__WORK REQUIRED__.
Your response should contain each line of the data that includes "title".

··· RECORDS FOR THE TASK ···

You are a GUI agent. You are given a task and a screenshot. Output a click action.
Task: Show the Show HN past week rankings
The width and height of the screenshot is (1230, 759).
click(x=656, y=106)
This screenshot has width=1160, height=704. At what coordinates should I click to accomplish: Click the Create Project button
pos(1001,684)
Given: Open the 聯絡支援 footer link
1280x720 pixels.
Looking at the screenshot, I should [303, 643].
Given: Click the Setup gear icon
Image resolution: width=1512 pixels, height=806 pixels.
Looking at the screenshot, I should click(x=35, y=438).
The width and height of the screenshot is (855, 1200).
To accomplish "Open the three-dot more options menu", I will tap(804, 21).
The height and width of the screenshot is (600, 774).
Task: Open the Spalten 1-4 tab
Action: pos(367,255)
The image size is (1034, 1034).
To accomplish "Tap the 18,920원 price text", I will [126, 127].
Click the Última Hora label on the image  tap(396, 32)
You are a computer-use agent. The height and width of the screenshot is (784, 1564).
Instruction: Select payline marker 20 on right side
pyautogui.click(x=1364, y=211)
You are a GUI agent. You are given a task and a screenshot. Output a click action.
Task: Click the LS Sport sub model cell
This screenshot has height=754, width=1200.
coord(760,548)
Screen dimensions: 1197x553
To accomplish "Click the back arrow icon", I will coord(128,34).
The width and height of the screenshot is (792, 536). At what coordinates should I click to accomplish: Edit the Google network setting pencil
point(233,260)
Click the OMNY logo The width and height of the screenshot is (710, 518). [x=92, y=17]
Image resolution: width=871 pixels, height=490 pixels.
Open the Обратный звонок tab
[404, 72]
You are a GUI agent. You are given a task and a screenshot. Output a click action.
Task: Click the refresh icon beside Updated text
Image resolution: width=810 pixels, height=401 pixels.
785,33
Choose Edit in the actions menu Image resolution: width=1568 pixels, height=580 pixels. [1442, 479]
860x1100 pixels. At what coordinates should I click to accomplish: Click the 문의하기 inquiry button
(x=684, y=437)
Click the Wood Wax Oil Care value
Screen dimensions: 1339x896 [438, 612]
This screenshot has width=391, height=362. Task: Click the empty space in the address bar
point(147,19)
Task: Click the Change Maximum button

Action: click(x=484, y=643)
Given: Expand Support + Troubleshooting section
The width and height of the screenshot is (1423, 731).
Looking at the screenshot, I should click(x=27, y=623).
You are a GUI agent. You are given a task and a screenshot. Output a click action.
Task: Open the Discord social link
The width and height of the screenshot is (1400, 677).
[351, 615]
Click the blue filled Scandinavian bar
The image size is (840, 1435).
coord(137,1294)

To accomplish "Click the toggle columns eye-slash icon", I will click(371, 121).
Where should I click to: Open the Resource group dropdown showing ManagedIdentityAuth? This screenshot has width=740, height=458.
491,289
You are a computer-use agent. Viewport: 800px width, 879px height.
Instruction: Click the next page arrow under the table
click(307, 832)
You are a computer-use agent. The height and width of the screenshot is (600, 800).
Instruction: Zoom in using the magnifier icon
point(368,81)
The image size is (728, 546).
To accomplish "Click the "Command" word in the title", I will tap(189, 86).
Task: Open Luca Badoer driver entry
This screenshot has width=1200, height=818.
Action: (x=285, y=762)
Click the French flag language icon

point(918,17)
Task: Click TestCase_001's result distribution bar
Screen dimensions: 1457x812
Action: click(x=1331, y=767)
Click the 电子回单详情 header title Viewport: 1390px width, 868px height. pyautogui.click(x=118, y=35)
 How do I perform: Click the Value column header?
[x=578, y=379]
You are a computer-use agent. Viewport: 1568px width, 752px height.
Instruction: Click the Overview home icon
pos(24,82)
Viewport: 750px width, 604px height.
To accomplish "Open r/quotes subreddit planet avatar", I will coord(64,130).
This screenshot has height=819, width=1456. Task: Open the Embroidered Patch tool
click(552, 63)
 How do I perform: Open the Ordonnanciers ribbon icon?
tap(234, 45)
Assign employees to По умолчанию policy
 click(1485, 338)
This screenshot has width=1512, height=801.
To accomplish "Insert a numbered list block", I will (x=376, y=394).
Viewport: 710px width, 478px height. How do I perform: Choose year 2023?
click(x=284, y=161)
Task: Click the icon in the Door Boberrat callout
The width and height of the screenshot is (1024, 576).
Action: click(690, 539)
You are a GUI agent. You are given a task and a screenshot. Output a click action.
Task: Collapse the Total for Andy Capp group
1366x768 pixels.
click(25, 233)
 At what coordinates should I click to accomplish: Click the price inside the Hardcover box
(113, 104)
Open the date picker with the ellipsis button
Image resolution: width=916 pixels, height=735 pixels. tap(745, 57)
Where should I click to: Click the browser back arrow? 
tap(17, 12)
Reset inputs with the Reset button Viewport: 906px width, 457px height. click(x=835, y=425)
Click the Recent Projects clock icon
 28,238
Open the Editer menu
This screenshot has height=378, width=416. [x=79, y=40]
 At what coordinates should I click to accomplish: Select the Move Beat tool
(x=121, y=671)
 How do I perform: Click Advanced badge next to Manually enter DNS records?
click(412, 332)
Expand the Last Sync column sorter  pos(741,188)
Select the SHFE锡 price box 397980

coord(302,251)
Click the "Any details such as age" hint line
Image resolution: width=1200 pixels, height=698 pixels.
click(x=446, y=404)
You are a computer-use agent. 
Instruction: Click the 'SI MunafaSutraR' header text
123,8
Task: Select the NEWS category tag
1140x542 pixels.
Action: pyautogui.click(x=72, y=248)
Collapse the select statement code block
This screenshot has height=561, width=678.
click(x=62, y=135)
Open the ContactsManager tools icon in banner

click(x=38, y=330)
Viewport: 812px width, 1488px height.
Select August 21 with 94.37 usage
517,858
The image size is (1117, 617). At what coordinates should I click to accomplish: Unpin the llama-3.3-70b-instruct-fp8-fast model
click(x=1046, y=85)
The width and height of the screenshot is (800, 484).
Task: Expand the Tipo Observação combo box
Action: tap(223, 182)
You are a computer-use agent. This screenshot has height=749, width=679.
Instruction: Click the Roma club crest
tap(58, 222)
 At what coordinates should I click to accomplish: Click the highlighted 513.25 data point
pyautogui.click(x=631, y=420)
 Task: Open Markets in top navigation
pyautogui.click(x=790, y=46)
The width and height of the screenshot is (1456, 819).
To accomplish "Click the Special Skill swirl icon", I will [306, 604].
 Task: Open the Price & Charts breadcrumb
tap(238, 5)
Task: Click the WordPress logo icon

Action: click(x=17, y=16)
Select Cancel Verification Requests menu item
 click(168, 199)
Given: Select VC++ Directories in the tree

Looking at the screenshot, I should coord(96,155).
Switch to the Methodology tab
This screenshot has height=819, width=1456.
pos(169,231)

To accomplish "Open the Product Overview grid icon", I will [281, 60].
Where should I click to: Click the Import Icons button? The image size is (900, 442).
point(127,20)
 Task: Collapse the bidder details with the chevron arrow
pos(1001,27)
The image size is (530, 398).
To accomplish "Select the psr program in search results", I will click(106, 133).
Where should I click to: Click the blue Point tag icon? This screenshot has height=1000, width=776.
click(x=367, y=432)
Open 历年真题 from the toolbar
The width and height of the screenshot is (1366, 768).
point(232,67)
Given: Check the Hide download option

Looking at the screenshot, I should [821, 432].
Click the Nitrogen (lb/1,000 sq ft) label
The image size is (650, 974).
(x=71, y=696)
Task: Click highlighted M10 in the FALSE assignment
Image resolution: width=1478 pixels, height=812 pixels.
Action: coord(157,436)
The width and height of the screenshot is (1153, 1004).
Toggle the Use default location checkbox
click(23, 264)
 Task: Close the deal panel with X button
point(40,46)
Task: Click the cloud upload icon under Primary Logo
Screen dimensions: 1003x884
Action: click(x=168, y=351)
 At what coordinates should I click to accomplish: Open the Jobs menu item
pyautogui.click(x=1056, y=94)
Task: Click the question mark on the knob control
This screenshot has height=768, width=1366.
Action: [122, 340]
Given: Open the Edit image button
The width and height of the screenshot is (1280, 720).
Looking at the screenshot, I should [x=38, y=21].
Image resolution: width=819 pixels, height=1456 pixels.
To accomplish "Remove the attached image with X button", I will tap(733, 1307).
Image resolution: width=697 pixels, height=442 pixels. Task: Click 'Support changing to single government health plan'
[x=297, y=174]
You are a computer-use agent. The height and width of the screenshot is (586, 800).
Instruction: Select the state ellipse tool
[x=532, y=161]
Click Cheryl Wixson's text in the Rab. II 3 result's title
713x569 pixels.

···

__OUTPUT OF THE EXERCISE__.
To accomplish "Click the "Command" word in the title", I will tap(189, 86).
Click the 电子回单详情 header title Viewport: 1390px width, 868px height. pyautogui.click(x=118, y=35)
Click Cheryl Wixson's text in the Rab. II 3 result's title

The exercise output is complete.